Santos Abdón y Senén, patrones de la ciudad de Inca


03 de agosto de 2020. 12:52h.

No faltó la eucaristía patronal en la Parroquia de Santa María la Mayor, presidida por el obispo Sebastià Taltavull y acompañado por los sacerdotes del pueblo.



La ciudad de Inca goza desde tiempos remotos del patronazgo de los santos mártires Abdón y Senén. Es excusa para hacer fiesta en la ciudad del Raiguer, siempre con las restricciones impuestas por la nueva normalidad. No faltó la eucaristía patronal en la Parroquia de Santa María la Mayor, presidida por el obispo Sebastià Taltavull y acompañado por los sacerdotes del pueblo. En su homilía, reflexionó sobre la actualidad del concepto del martirio, y de la persecución encubierta o no que actualmente sufren los cristianos: "Los mártires de los primeros siglos tenían muy clara la doctrina de Jesús.
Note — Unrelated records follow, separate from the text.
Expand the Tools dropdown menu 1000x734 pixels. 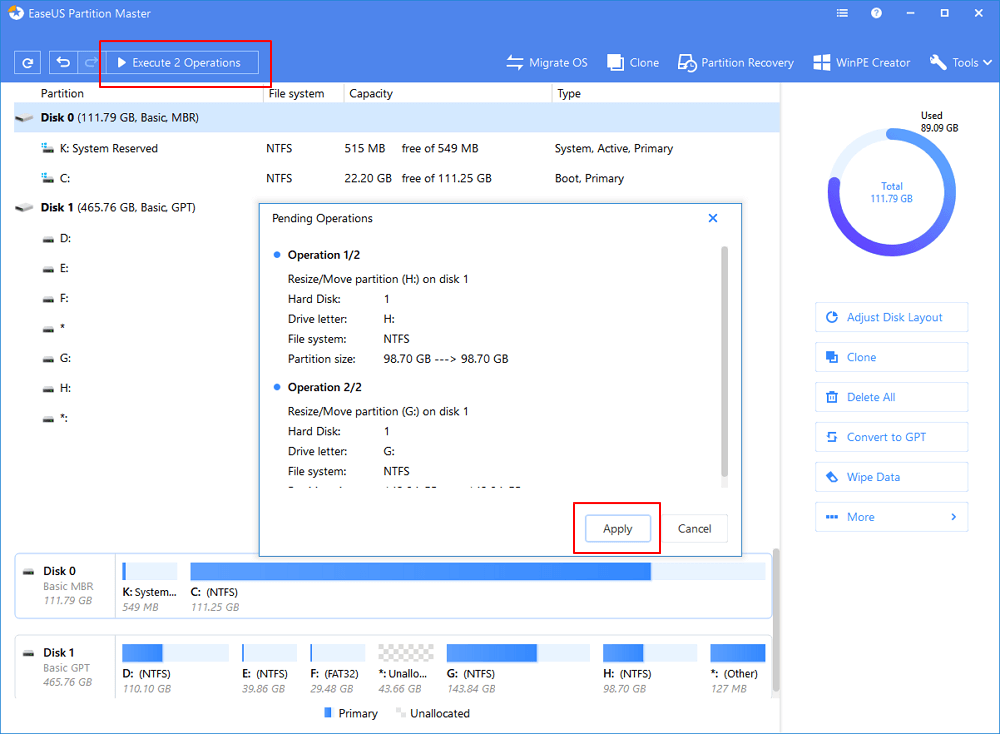961,63
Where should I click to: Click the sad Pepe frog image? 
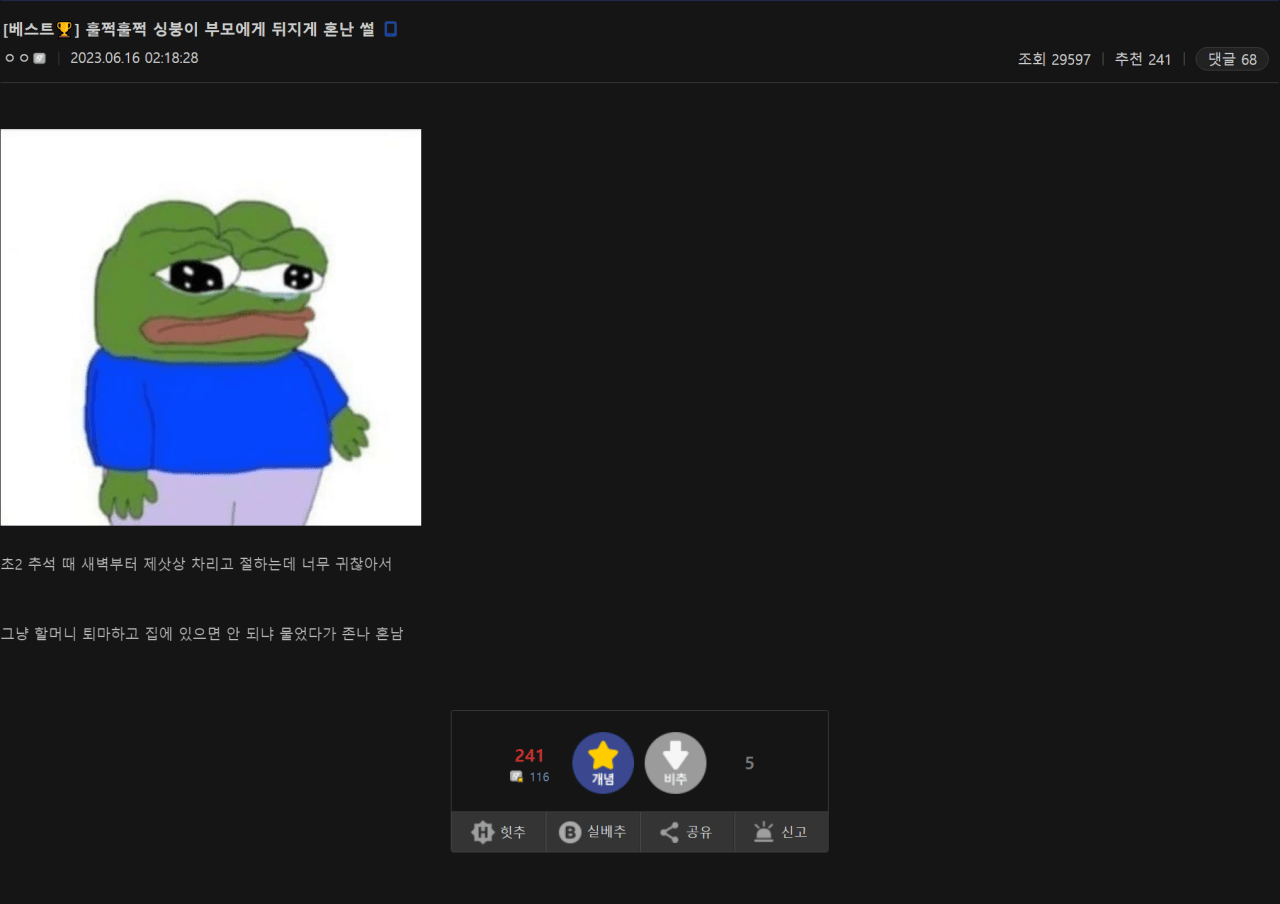tap(210, 327)
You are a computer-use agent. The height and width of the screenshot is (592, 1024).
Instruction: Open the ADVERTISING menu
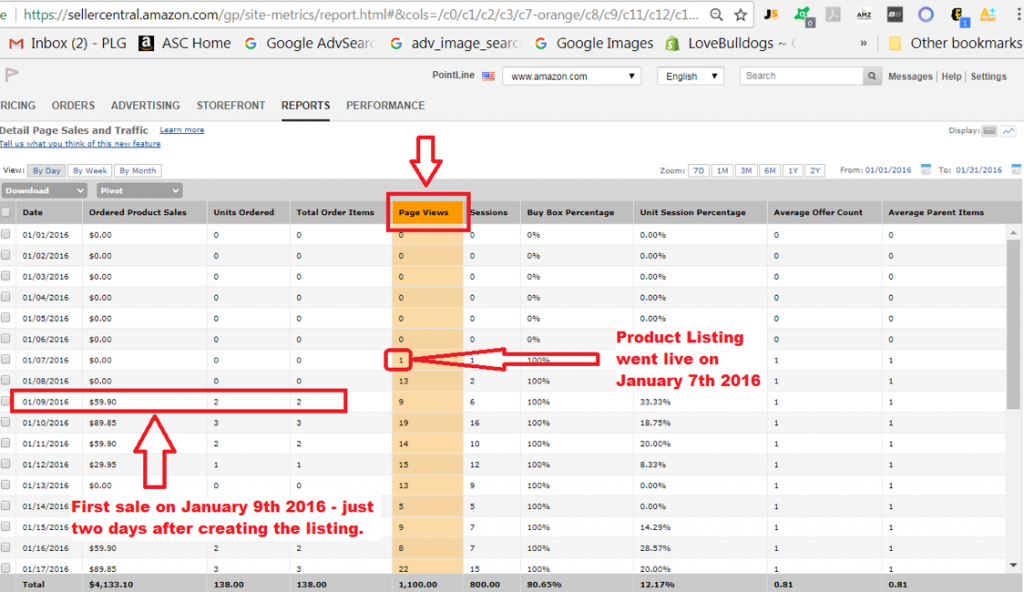point(145,105)
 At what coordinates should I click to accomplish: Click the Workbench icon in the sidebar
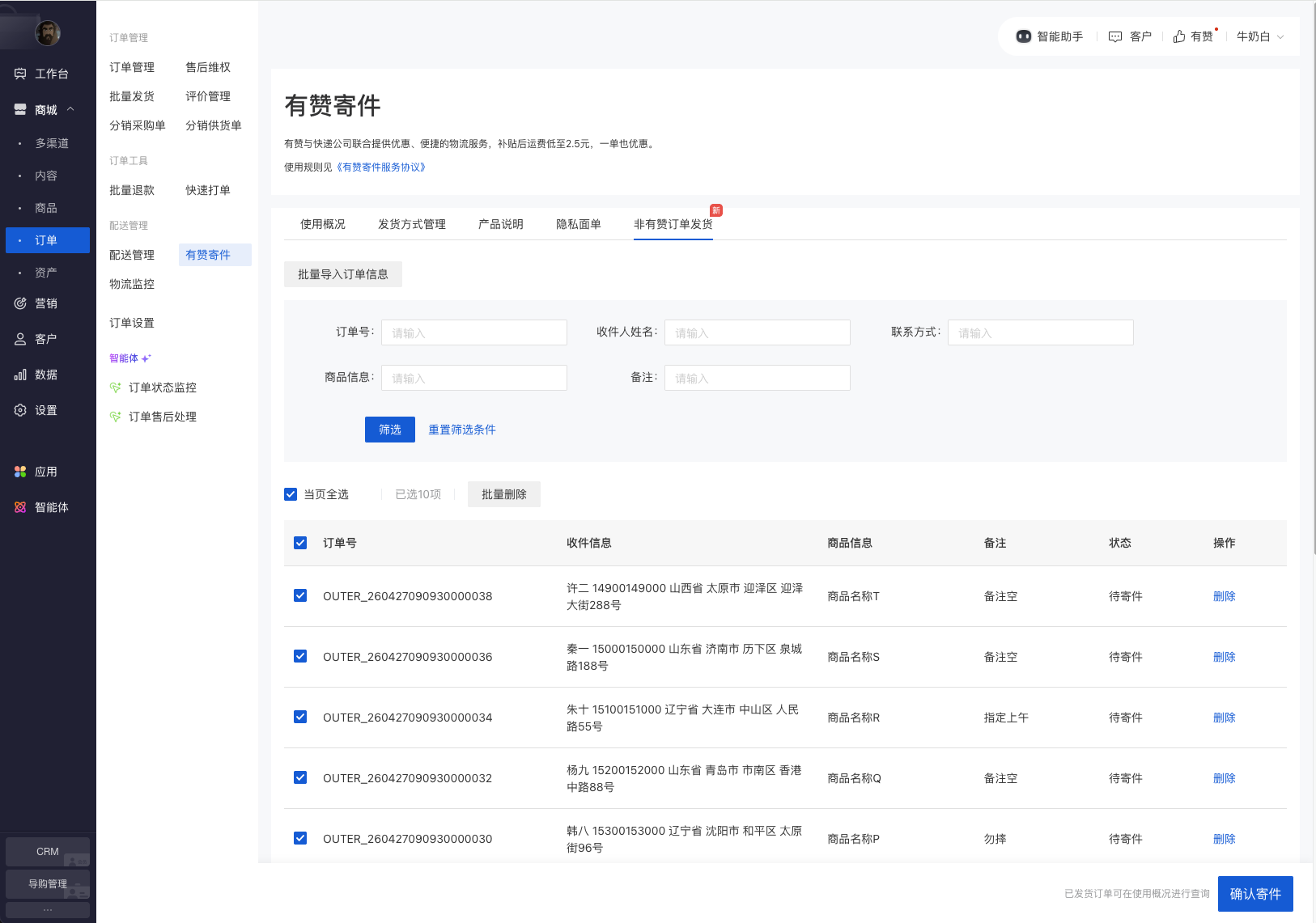click(20, 74)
Entendían que significaba el seguimiento de Jesús y dar la vida por él". Y es que una de las constantes de la historia del cristianismo ha sido la persecución, aunque hoy en día.

Santos Abdón y Senén
A la hora de hablar de la vida y de la muerte de los santos, muy a menudo se mezcla la historia con la leyenda. El caso de los patrones Abdón y Senén no es diferente de los demás, y muchas veces cuesta discernir lo que pueda ser leyenda de lo que ciertamente es historia. Sin embargo, Mn. Pere-Joan Llabrés ya apunta que pocos son los datos que conservamos sobre la vida de los santos y que las fuentes de las que disponemos hoy en día solo nos hacen saber su nombre, el día que murieron y donde fueron enterrados.
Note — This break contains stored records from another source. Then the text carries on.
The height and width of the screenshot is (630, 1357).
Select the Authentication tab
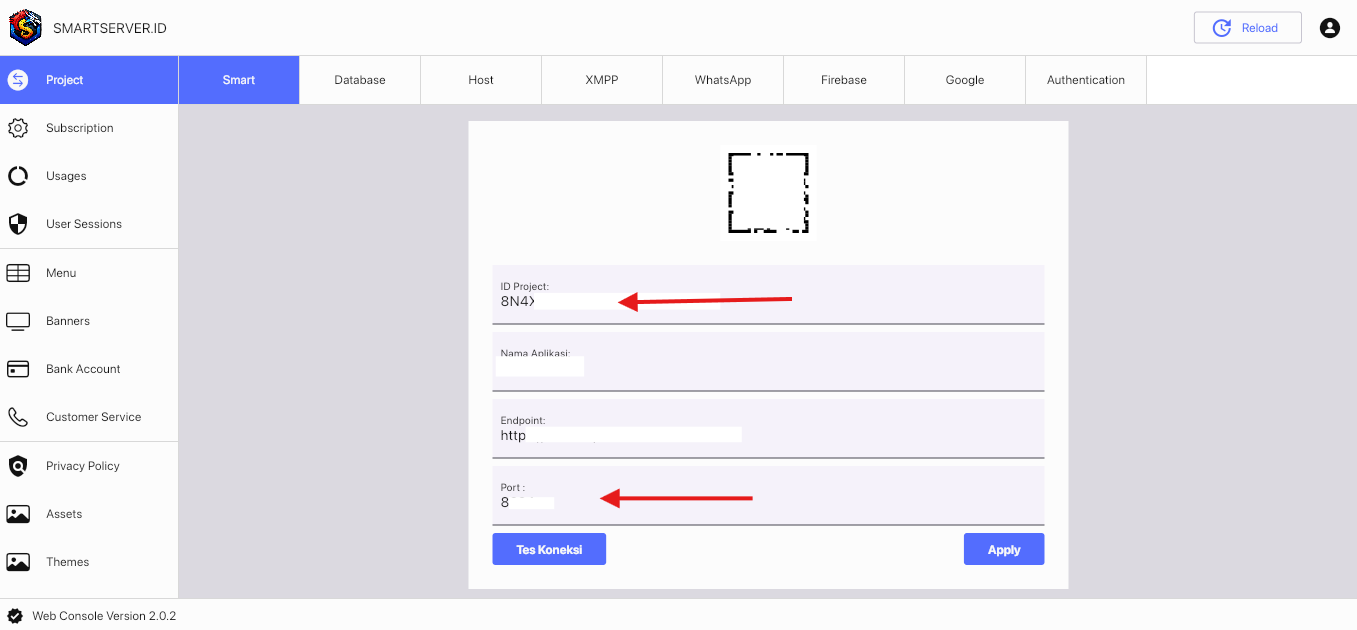pos(1086,80)
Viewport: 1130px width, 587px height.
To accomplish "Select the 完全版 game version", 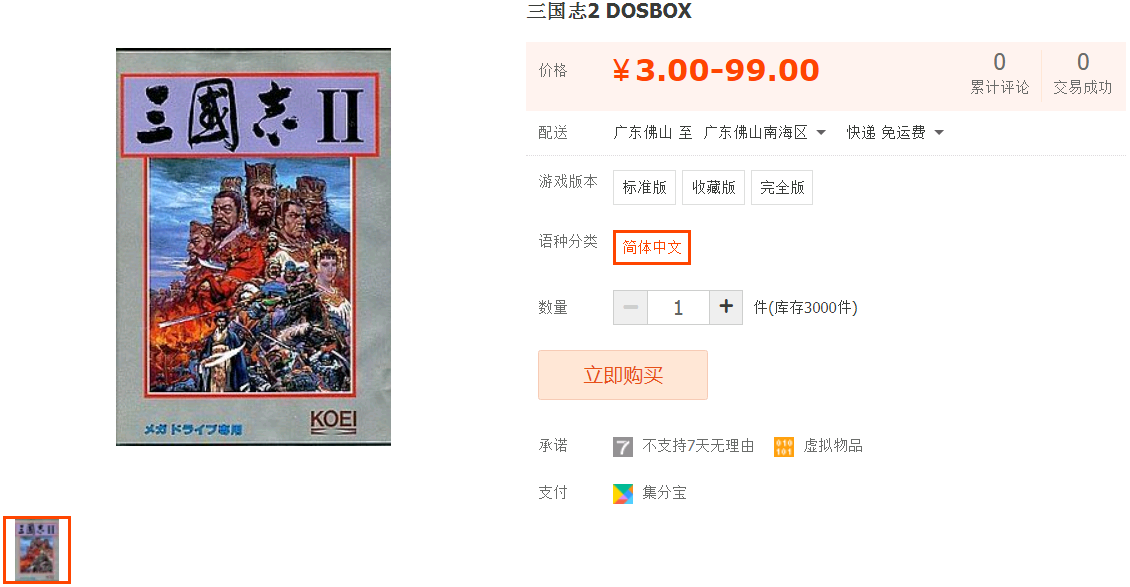I will tap(782, 187).
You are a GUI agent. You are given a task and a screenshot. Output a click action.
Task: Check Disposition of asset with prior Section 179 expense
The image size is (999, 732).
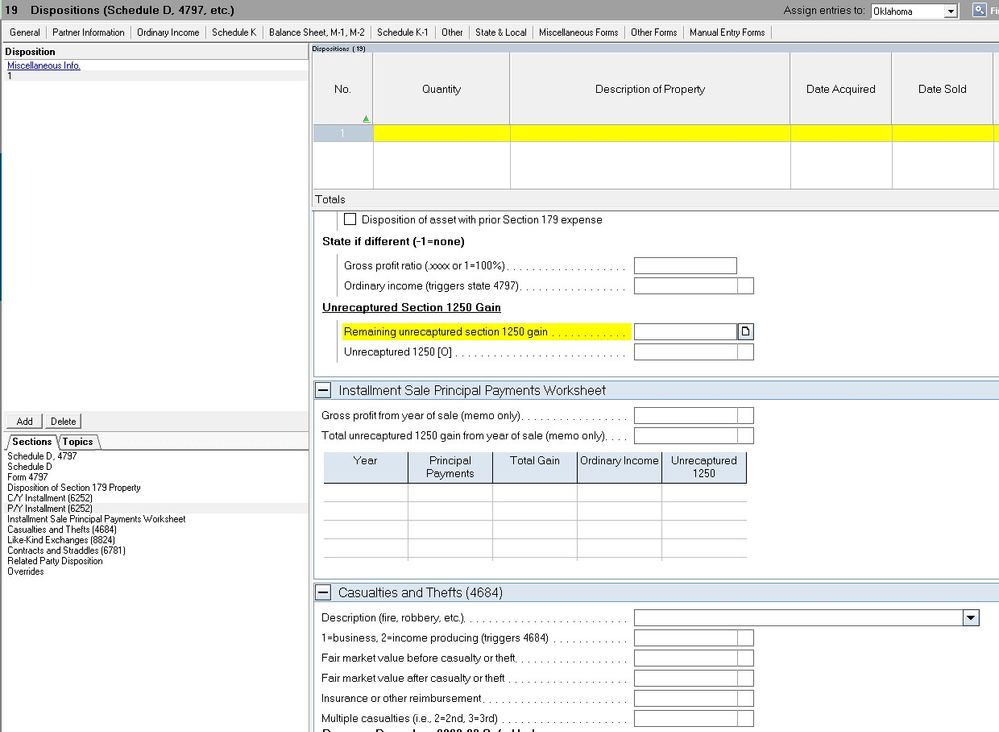coord(350,219)
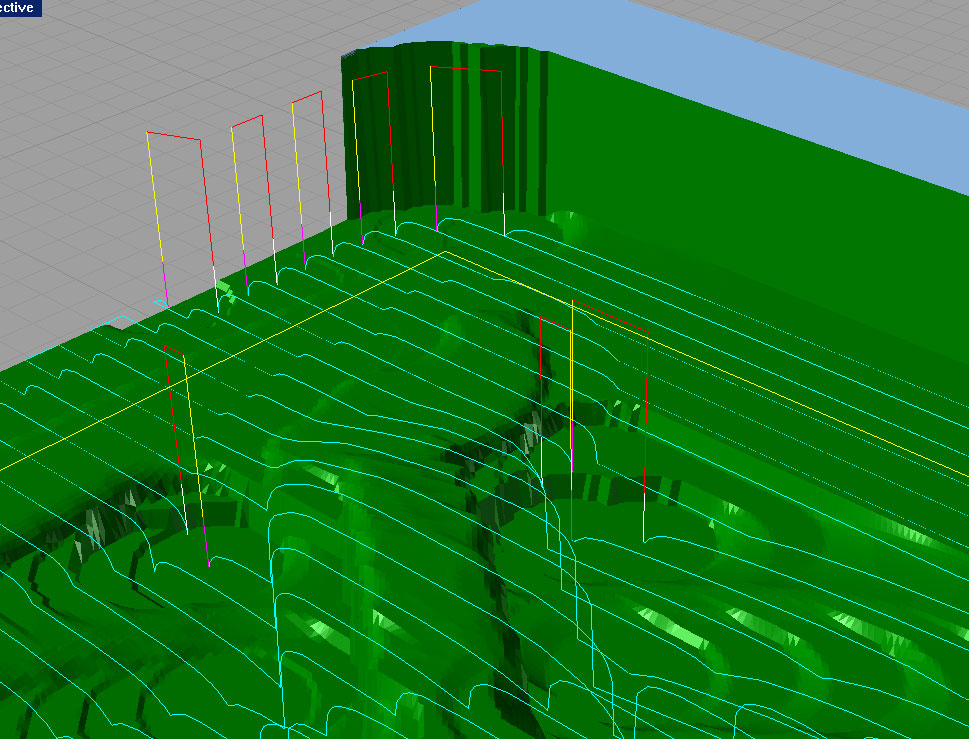Open the Perspective viewport title menu
Screen dimensions: 969x739
click(19, 8)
Según nos cuenta la leyenda, Abdón y Senén eran dos hermanos gemelos, príncipes de Persia. Cuando el emperador romano Decio (201-251) conquistó este reino se llevó a algunos cristianos junto con Abdón y Senén a Córdoba, donde se convirtieron al cristianismo. En aquella ciudad hispánica, el emperador Decio hizo matar a los cristianos y los dos nobles fueron acusados ​​de haber amortajado sus cuerpos, y por ello condenados a muerte y conducidos de nuevo a Roma. Una fuente de gran importancia a tener en cuenta es la Legenda aurea, la cual nos relata los hechos sucedidos en el martirio de los dos santos. Ante la negativa de adorar los ídolos romanos y renunciar al cristianismo, fueron condenados a morir en el circo romano entregándolos a las fieras. Una vez ante las bestias y viendo que los animales se rendían a los pies de los santos, estos fueron asesinados y sus cuerpos dejados ante el ídolo del Sol hasta que, tres días después, el diácono Quirino los recogió y los alojó en su casa. Según el primer calendario romano conservado, la muerte de Abdón y Senén tuvo lugar el 30 de julio del año 250.